Several other factors support the conclusion that the legislature contemplated the anticompetitive conduct challenged here. First, the particular service and governmental interests involved (exercise of the state's police power to protect the health, *1507 safety and welfare of drivers, passengers and pedestrians on the city streets, through the use of regulation to control the safe operation of taxicabs and limit their numbers), necessarily implicate some restrictions on free market forces. Concern for public safety and the public welfare may forseeably not be served by unrestrained economic competition.[8] It is not surprising to find state legislatures granting the authority to municipalities to regulate similar service areas where the public safety, more directly a matter of local concern, is implicated.[9]See generally Ill.Rev.Stat. ch. 24, § 11-42-1 to 11-42-10 (cited earlier — listing activities implicating the public health and safety); Wellwoods Dev. Co., 631 F.Supp. at 225-26 (authority over airport expansion and development of runways); Unity Ventures v. County of Lake, 631 F. Supp. 181, 190 (N.D.Ill.1986) (sewage treatment and expansion); Independent Taxicab Drivers' Employees v. Greater Houston Transp. Co., 760 F.2d 607 (5th Cir.1985) (supplying taxi service to the airport); Woolen v. Surtran Taxicabs, Inc., 615 F. Supp. 344 (N.D. Texas 1985) (airport taxicab service); Central Ambulance Service, Inc. v. City of Dallas, 631 F. Supp. 366 (N.D.Tex.1986) (emergency ambulance service).

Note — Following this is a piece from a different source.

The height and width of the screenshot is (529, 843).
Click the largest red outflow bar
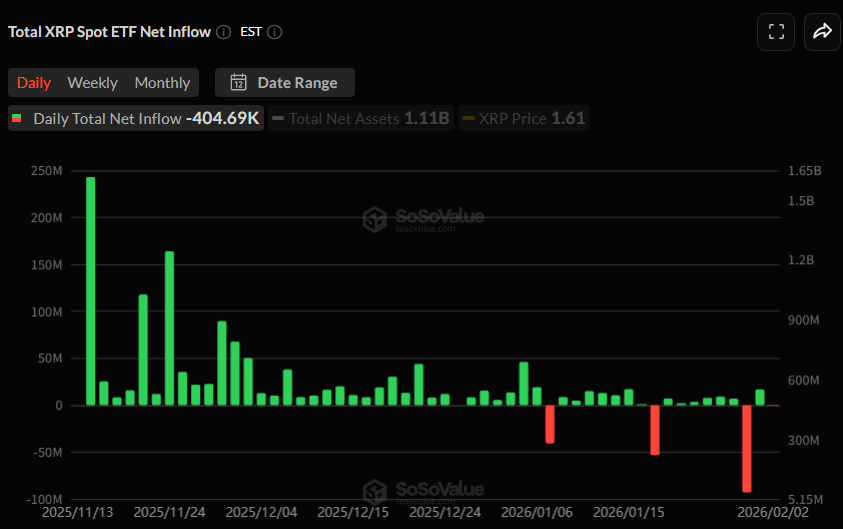coord(746,448)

Moreover, Ill.Rev.Stat. ch. 24, § 1-1-10 (1985) states plainly that

§ 1-1-10. It is the policy of this State that all powers granted, either expressly or by necessary implication, by this Code, other Illinois statute, or the Illinois Constitution to non-home rule municipalities may be exercised by those municipalities notwithstanding effects on competition. It is further the policy of this State that home-rule municipalities may (1) exercise any power and perform any function pertaining to their government and affairs or (2) exercise those powers within traditional areas of municipal activity, except as limited by the Illinois Constitution or a proper limiting statute, notwithstanding effects on competition.
It is the intention of the General Assembly that the "State action exemption" to the application of federal antitrust statutes be fully available to municipalities to the extent their activities are authorized by law as stated herein.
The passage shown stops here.